What can we do to help? Don't judge when they forget to use their quiet voice. Or when they get up and leave in the middle of worship. Or when they curl up in a ball and ignore you during the Sharing of the Peace. They are most likely not purposely being disruptive or disrespectful. They are more likely overwhelmed ... or underwhelmed ... whichever the case may be. They are definitely meeting their needs.
A child with Aspergers once told me that sitting through worship is sometimes like trying to thread a needle while a skunk-sprayed dog is barking and running in circles around you and you're being pelted by a chattery squirrel throwing acorns at your head while snakes slither up your pant legs. Think about that for a moment.
Many special needs kids and adults don't understand social mores and have poor impulse control. Some don't like to be touched, some seek touch as if it were a drug. It takes a lot of energy and concentration to hold it together as much as they do during worship. And even if it seems like they're fidgeting, odds are they're paying closer attention to the sermon than you are.
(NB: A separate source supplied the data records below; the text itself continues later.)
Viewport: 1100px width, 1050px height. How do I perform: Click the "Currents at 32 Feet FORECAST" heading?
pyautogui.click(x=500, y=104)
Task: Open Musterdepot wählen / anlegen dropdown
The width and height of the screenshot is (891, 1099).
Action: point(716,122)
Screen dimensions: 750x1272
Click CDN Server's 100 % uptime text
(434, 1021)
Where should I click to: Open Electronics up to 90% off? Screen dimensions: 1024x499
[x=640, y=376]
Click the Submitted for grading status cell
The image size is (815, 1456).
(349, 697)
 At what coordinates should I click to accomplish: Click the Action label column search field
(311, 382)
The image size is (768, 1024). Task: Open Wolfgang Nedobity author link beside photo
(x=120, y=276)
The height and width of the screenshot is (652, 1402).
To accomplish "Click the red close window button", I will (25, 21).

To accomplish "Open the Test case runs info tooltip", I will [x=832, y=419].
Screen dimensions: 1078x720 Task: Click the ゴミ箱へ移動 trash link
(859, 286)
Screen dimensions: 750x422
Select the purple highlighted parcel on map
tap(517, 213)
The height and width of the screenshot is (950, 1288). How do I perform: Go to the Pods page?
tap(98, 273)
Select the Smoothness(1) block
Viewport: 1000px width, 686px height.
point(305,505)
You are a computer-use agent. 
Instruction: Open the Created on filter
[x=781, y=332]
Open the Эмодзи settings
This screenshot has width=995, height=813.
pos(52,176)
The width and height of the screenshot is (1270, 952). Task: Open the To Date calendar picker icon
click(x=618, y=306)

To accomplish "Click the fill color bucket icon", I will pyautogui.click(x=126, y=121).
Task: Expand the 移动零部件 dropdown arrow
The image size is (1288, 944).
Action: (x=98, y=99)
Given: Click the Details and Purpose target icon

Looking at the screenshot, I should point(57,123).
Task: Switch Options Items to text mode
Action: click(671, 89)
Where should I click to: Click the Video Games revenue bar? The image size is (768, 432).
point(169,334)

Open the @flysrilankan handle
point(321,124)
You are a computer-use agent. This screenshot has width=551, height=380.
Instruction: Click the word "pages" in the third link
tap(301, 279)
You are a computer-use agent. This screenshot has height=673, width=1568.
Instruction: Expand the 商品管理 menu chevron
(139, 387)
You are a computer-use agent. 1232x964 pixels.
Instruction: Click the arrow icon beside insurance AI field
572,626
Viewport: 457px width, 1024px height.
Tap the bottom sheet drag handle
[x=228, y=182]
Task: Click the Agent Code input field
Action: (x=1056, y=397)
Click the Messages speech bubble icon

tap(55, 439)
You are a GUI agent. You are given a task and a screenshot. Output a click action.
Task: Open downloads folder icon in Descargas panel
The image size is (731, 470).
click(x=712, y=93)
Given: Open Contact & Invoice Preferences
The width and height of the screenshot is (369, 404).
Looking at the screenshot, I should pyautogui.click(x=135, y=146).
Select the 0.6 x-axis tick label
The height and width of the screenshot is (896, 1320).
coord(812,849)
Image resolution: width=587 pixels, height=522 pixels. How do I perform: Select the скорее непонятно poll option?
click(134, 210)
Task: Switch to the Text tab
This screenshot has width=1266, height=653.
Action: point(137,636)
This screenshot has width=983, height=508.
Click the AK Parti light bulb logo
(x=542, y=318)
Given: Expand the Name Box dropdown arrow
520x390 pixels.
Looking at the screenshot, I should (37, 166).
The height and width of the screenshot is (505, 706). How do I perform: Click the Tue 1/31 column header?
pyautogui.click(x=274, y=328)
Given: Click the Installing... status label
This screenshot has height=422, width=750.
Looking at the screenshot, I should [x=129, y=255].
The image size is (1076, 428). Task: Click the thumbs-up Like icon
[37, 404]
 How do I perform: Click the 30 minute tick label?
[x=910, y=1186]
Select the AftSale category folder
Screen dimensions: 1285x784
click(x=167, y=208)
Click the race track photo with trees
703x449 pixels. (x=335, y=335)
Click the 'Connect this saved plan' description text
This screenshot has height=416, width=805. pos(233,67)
As a parent of a sensory-avoiding child with Aspergers (the first part of this post) and a sensory-seeking child with Aspergers (the second part), worship is an interesting experience for me. I have been the recipient of glares and stares during worship when a child is being loud or fidgety or dives under the chairs to avoid people touching him. I've tried to find quiet ways to leave the sanctuary with children having sensory meltdowns, and short of getting a straightjacket and a muzzle, I'm not sure I'll ever succeed. Although my sensory-seeker would LOVE a straightjacket.
I've spent many a sermon hugging and/or swaying with a child - or in the bathroom or quiet room with a child in mid-overstimulation meltdown. I have allowed my sensory avoiding child to sit alone in the Fellowship Hall during worship and my sensory-seeking child to exit stage left and find a place to flap his arms and walk in circles until he can regain his composure. I've read more sermons online than I have experienced in their entirety in person.
Please remember, we are ALL children of God. We all deserve to be treated as such - with patience, love, and grace.